Anyway, after these experiment I got a better feeling about where I should focus on to describe the differences, which I would like to summarize (for the Tori Amos track) as follows:

  • The velocity and timbre of the voice is sharper (for better encodings).
  • The transients of the harpsicord are better defined (for better encodings).
  • The decay and timbre of harpsicord is not interfered by the attack of new harpsicord notes (for better encodings).
  • The timbre of the harpsicord is 'thin' (for better encodings).
  • There is better seperation of the voice from the harpsicord (for better encodings).
  • There is better pace and rhythm, and less fuziness (for better encodings).
  • The timbre of the harpsicord is 'fat' (for worse encodings).
  • The overall sound is more 'granular' (for worse encodings).

Please remind that these observations are personal, and performed under less than ideal conditions for a scientifical justified conclusion (i.e., a double blind test), although I used the iPod or CD player shuffle function a lot to add a "fair amount" of blindness to the tests.
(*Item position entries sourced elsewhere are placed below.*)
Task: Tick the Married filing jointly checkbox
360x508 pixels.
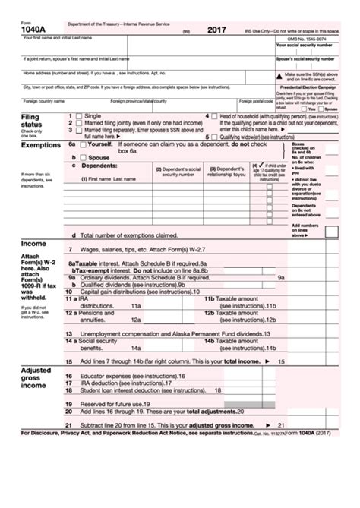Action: (x=80, y=124)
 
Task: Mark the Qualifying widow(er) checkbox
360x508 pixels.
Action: (x=215, y=136)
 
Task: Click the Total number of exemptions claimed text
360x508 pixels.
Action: (x=125, y=235)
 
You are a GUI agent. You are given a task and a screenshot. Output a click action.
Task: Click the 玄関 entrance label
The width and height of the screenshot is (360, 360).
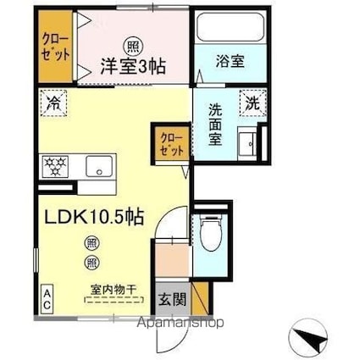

Especially in the beginning of my tests I guessed a couple of times wrong. This improved a lot over time, which means there is a learning effect. I still make a mistake so now and then, which might have to do with fatigue, because conducting and doing such a test intensively demands quite some energy.

My iTunes MP3 impressions

The 96 kbit/sec (file size 508KB for 42 seconds) is a joke. The artifacts are huge, as if the harpsicord is constantly pushed under water (heavy tremelo). This encoding is not useful for music.

The 128 kbit/sec (file size 676KB for 42 seconds) is also very bad. The artifacts are still huge, and the transients of the harpsicord very clearly interfere with the voice.

The 128 kbit/sec VBR (file size 760KB for 42 seconds) is a bit better, though still very fuzzy. Although the artifacts are still very very big, the transients of the harpsicord don't interfere with the voice that heavily anymore. For less demanding music, this encoding is on the edge of usable.

The 160 kbit/sec VBR contains still a significant amount of gurgling. Not useable.

The 192 kbit/sec VBR (file size 1MB for 42 seconds) is just acceptable. There are still artifact, which are especially obvious with background sounds (decay of harpsicord tones). The transients are still not convincing, the voice seems to be merged with the harpsicord. The tapping of the feet (on pedals) of Tori results in loud "bassy" plops (which cannot be heard in the AIFF file). The timbre of the harpsicord is "fat".

The 320 kbit/sec VBR (file size 1.6MB for 42 seconds) is quite acceptable, but still shows some artifact on the transients of the harpsicord, and loud plops due to tapping of the feet/pedals.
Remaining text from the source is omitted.